Okay. And as we think about the 2019 guidance, should we be thinking about ICU transitioning from integration work to more of a growth story in 2019? And how are you thinking about balancing kind of reinvesting some potentially upside to plan next year, back into growth initiatives?

Vivek Jain -- Chairman and Chief Executive Officer

I think today is absolutely going to come, where we have to talk more vocally about new products and how we want to build value around our current offerings. I do feel like for the first half of next year, as we lap the solution shortage issues, it's really hard to talk about growth in the whole company sense because the solution sales were so high in Q1 or Q4 of 2017 and Q1 of 2018, that -- we don't want to not draw attention to that right now. I think once all the separation is on, once all the TSAs on, once we lap all those issues and if consumables keeps doing what we think it can do and if the pump business stabilizes, and does what we think we can do over time, and either via a little bit of organic innovation.

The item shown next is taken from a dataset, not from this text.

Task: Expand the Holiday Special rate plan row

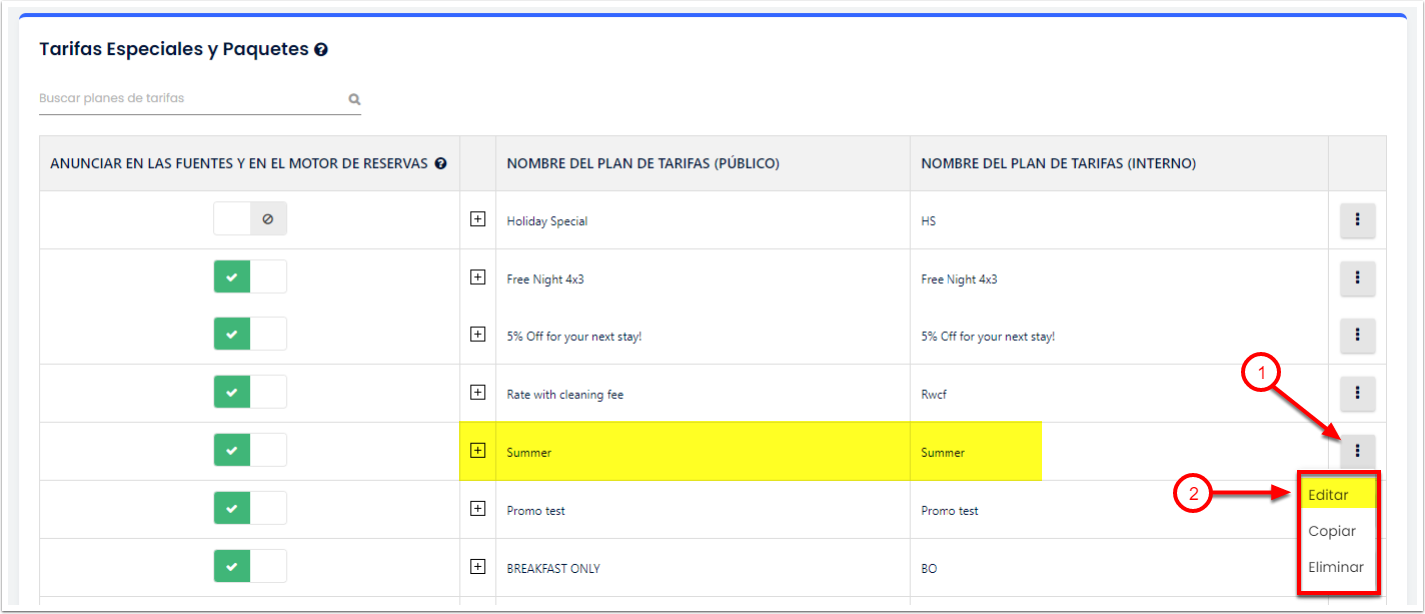Action: 478,219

Our M&A, we ought to be able to supplement it, that is our formula.

But I don't think that's what it's going to look like in at least in the first quarter and likely into the second quarter of next year with the headwinds. That's why we sort of knew, this has been coming for a while, why we kept saying on the call is that in a low revenue growth environment, we can still drive earnings value because that's what it's going to be for the next bit. So we're not quite at that growth phase yet.

Matthew Mishan -- KeyBanc -- Analyst

And then last one, I guess just putting Smith aside, what is the pipeline look like for M&A? And what kind of criteria which you need to hurdle to do a deal?

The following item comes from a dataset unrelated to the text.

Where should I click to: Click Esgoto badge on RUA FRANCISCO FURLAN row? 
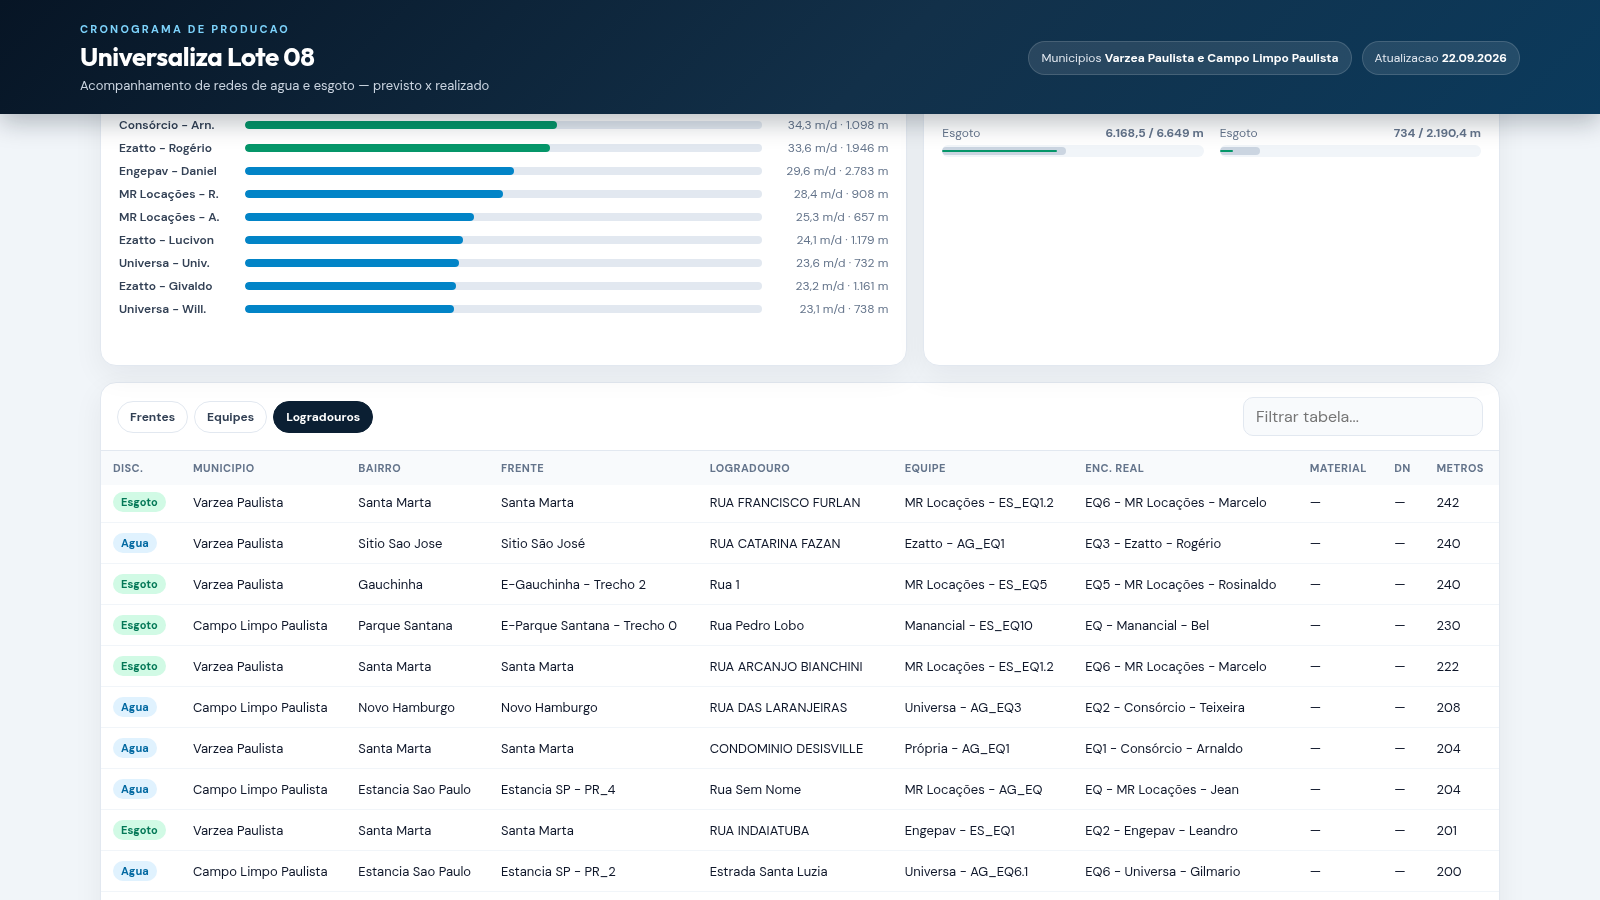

Vivek Jain -- Chairman and Chief Executive Officer

Very broad question. I mean, our balance sheet isn't lost on us, right? So I think I'd start with that. Two, I believe our shareholders gave us tremendous trust, even pre Hospira with the cash that we held onto, till the right moment presented itself, and it might be one of those moments where you have to hold still for a while. And obviously we've seen other people in the industry say common sense, things like that, right now. I think it's different for different deals, right? If it is a home renovation, you have to think about returns at a different rate than if it's higher growth asset, everybody is chasing the same finite number of higher growth assets, and you have to be willing to accept a lower return, and there's not tons of them around candidly.

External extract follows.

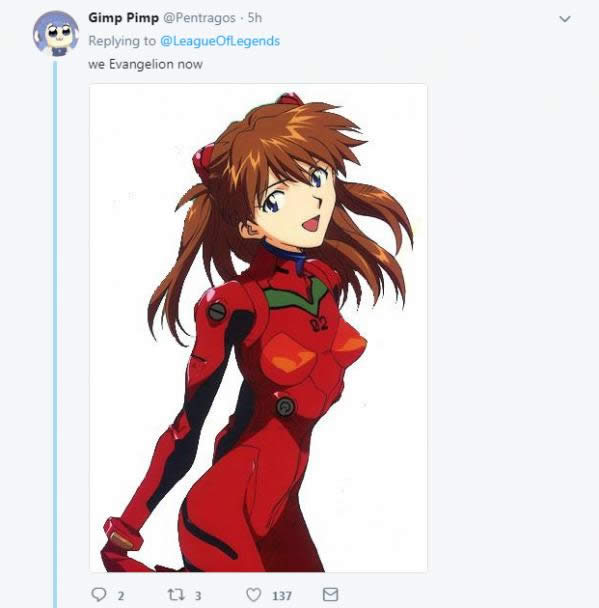Open Gimp Pimp's profile avatar
This screenshot has height=608, width=599.
56,33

We have it spent a lot of time looking as we've gotten through this systems conversion that does free up some more time, we put some people into jobs to start working on those things again, but it hasn't been a focus for the last three months, the last -- what we've done over the last four weeks here has been half of our focus.

Matthew Mishan -- KeyBanc -- Analyst

Thank you very much.

Vivek Jain -- Chairman and Chief Executive Officer

Thanks a lot for this interest. Appreciate it.

Operator

And our next question comes from Jayson Bedford with Raymond James. You may proceed.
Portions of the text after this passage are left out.